Social Distancing in Victorian Melbourne…

At the time of writing Victorians, like most of Australia, are living under a Covid19 “stay at home and practise social distancing” regime in attempt to “flatten the curve” and reduce the spread of this contagion. I have been working from home for 3 weeks, only going out for essential food shopping and a daily walk for exercise (since my gym is closed). This perambulation has revealed some lesser-seen aspects of Melbourne (apart from the empty streets), including the way the modern city’s 19th century founders went about their approach to urban design – including some examples of built-in social distancing.

The first example is the number of public parks and gardens close to the CBD that were established in the 1800s, and which have managed to survive the onslaught of developers. As we know, public parks, with their trees and green spaces act as the lungs of the city, and provide a place to exercise, relax and get some fresh air. So we need these facilities more than ever in times like these. (Strange why the Victorian Government still insists in allowing vehicles to use the culturally and historically significant Yarra Park as a public car park on so many days, with all the horticultural and environmental damage that this causes…)

Second, the decision to incorporate lane-ways into the grid design of the CBD, as well as throughout the 19th century expansion of the inner city suburbs. While their design was mainly pragmatic (ease of access for night carts, storm drainage), the result is that in densely-built areas such as Richmond, Carlton, East Melbourne, Fitzroy and Collingwood, lane-ways mean even terraced houses can have ample space between them and the next block, allowing for better ventilation, natural light and reduced risk of disease. (For an example of the lane-ways importance to Melbourne’s character and psyche, check out Daniel Crooks’ video, “An Embroidery of Voids”.)

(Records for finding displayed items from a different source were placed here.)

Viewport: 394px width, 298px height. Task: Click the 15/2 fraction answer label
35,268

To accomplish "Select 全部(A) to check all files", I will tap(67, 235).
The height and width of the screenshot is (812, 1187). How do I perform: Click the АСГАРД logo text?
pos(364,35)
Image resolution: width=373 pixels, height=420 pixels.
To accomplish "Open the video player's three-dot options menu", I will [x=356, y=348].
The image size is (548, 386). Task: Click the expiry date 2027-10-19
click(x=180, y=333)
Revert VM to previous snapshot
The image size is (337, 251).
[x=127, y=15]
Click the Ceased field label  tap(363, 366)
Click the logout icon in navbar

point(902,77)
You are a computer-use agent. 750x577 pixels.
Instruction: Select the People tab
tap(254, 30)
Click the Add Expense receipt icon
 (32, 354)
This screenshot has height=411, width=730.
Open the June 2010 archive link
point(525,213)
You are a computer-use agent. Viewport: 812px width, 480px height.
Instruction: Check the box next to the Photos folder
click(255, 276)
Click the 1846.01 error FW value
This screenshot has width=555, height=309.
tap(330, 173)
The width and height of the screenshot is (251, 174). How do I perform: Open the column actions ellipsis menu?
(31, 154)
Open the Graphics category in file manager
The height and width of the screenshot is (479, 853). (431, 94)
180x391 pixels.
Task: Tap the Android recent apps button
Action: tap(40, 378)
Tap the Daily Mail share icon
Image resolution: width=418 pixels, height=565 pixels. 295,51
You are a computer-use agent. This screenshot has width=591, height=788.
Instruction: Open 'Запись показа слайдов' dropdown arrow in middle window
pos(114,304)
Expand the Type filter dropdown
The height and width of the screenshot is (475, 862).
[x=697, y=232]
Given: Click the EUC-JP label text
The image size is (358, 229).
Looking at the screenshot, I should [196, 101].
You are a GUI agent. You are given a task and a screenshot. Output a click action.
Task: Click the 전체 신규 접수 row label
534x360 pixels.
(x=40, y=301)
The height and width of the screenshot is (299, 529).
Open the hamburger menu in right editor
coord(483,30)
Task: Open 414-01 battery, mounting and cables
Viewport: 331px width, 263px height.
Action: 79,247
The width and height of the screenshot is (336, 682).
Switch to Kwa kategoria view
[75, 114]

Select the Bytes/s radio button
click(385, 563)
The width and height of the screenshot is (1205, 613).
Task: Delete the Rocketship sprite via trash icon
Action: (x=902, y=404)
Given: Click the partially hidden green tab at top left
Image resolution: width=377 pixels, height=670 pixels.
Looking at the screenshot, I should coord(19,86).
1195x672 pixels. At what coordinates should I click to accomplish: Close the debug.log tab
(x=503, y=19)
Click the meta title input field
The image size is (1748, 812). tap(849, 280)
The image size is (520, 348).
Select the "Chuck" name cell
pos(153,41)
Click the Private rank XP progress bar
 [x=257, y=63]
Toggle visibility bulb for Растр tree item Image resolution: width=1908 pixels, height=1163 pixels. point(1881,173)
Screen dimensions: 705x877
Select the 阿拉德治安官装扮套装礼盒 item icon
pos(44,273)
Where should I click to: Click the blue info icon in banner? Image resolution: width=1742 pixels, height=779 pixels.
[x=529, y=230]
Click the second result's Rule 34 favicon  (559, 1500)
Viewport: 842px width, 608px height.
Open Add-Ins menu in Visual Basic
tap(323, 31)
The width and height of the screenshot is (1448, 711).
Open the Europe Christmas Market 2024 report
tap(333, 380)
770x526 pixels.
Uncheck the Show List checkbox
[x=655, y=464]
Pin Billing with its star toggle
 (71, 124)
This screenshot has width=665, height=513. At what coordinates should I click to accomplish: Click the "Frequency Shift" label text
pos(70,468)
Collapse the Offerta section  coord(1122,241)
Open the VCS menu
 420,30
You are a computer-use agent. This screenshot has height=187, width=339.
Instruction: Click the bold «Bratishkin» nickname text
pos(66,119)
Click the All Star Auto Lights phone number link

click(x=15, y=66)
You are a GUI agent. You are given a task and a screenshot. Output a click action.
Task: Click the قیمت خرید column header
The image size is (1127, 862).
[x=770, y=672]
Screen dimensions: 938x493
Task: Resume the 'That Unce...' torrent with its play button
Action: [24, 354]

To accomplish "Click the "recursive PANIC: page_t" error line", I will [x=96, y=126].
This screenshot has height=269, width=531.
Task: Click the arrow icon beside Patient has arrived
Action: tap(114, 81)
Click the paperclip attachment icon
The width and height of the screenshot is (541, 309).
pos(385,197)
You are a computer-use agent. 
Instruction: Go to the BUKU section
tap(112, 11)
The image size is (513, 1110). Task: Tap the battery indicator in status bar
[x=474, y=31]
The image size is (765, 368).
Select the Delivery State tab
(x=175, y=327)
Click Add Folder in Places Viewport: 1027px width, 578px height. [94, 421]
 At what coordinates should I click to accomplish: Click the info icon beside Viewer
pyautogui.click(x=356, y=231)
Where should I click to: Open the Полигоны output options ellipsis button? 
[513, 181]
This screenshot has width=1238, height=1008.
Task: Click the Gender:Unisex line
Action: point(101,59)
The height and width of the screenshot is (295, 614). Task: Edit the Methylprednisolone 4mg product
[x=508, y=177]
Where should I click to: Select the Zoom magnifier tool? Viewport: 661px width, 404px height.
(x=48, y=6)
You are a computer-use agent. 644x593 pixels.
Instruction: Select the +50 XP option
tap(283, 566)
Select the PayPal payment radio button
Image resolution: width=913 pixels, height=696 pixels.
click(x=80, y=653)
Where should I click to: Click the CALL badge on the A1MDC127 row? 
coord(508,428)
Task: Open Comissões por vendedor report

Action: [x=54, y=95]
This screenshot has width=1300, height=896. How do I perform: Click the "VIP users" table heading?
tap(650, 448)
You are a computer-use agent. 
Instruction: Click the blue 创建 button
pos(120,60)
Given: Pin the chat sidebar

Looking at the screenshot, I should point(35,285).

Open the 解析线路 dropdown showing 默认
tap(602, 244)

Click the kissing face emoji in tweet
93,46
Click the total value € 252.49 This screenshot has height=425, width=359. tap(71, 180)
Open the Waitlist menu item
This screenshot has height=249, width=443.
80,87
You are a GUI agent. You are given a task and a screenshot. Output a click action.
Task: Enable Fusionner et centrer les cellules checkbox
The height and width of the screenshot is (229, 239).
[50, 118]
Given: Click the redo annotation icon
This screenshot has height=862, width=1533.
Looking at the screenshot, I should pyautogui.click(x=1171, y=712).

Third, the decision not to build right up to the urban banks of the Yarra River (and the straightening and leveling of the river itself) has left them accessible to the public, both as a means of cycling and walking to/from work, and for recreational purposes. In many cities, riverfront access has largely been blocked off as adjacent land has been appropriated for private, commercial and industrial use.

At a time like this, I truly appreciate the foresight of Melbourne’s Victorian town planners – I just hope we can continue to enjoy their legacy in the coming weeks and months!